B) Reforming the I.M.F. and the World Bank. The G-20 remains committed to reforms in both institutions. Reforms will focus on increasing the role of emerging and developing economies in the decision making process; ending the understanding that an American will head the World Bank and a European will run the I.M.F.; expanding the role and scope of the I.M.F. as the "lender of last resort;" and realigning the operations of the World Bank to better meet the needs of the poor worldwide.
C) Completing the Doha Round talks. G-20 at the April summit committed to the completion of World Trade Organization Doha Round talks by 2010. Rich nations, emerging economies and poor nations are yet to resolve their differences on the way forward. By adopting a firm stand against trade protectionism, G-20 leaders hope to persuade all parties to reach a deal on enhanced international trade.
D) Reaching agreement on climate change. The Pittsburgh summit statement strongly supports efforts to combat climate change. A short-term goal is to reach a global agreement on combating climate change at the Copenhagen summit in December. The medium-term goal is to phase out "inefficient fuel subsidies while providing targeted support for the poorest." A long-term goal is to cut global greenhouse gas emissions.

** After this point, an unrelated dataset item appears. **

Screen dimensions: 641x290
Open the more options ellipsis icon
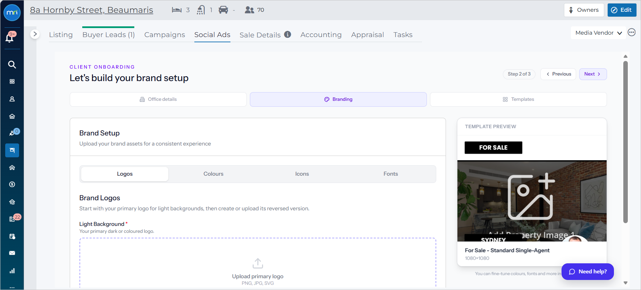(632, 32)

E) Dealing with the plight of the poor worldwide. The G-20 is now broadly responsible for leading global efforts against poverty. As noted in the summit statement, more than 4 billion individuals are "undereducated, ill-equipped with capital and technology, and insufficiently integrated into the global economy." According to recent reports by the World Bank and the United Nations, more than 89 million people will be living on less than $1.25 a day by the end of 2010 as a direct result of the global economic crisis. At least $11.6 billion in spending on healthcare, education, social welfare programs and infrastructure projects for the poor is also at risk. Hunger rates are up in every region of the world. The G-20 faces the gargantuan task of designing broad, effective strategies on poverty alleviation during the next two summits in 2010. The G-20 is likely to focus on a combination of strategies. These strategies will likely include accelerated reforms at I.M.F. and the World Bank; promoting small- and medium-scale enterprises to counter a potential jobless economic recovery; and adopting policies and programs that create wealth for the poor rather than merely alleviate poverty.

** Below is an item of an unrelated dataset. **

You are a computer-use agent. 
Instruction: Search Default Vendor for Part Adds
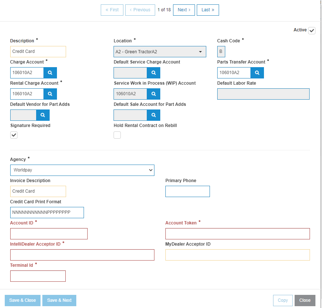click(x=43, y=115)
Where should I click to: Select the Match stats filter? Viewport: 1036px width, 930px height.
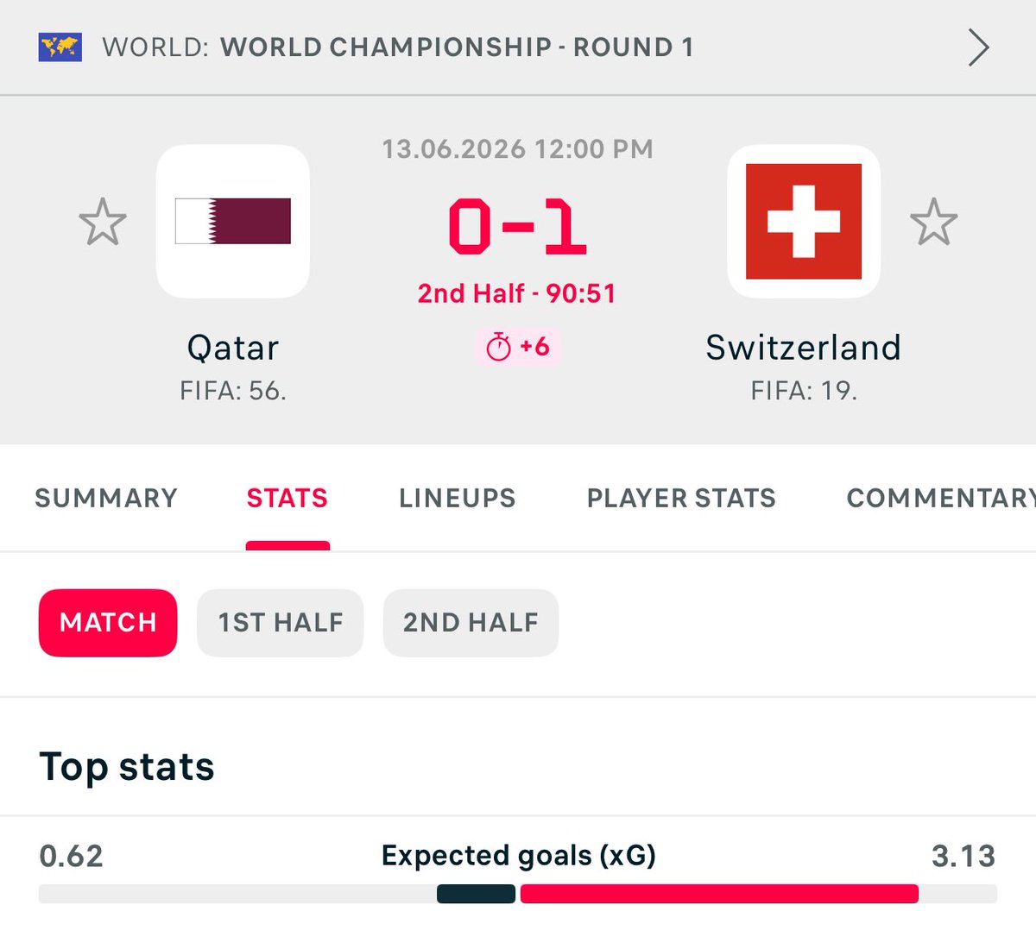click(x=108, y=623)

The G-20 has now taken center stage in international diplomacy and the task of shepherding global economic recovery. It has shown the capacity to achieve short-term results by coordinating a robust global response to the recent economic crisis. The G-20, using its new clout, must now move to address international development issues made worse by the economic meltdown. Time will tell if G-20 represents a 21st Century paradigm shift on how the international community responds to global problems and concerns.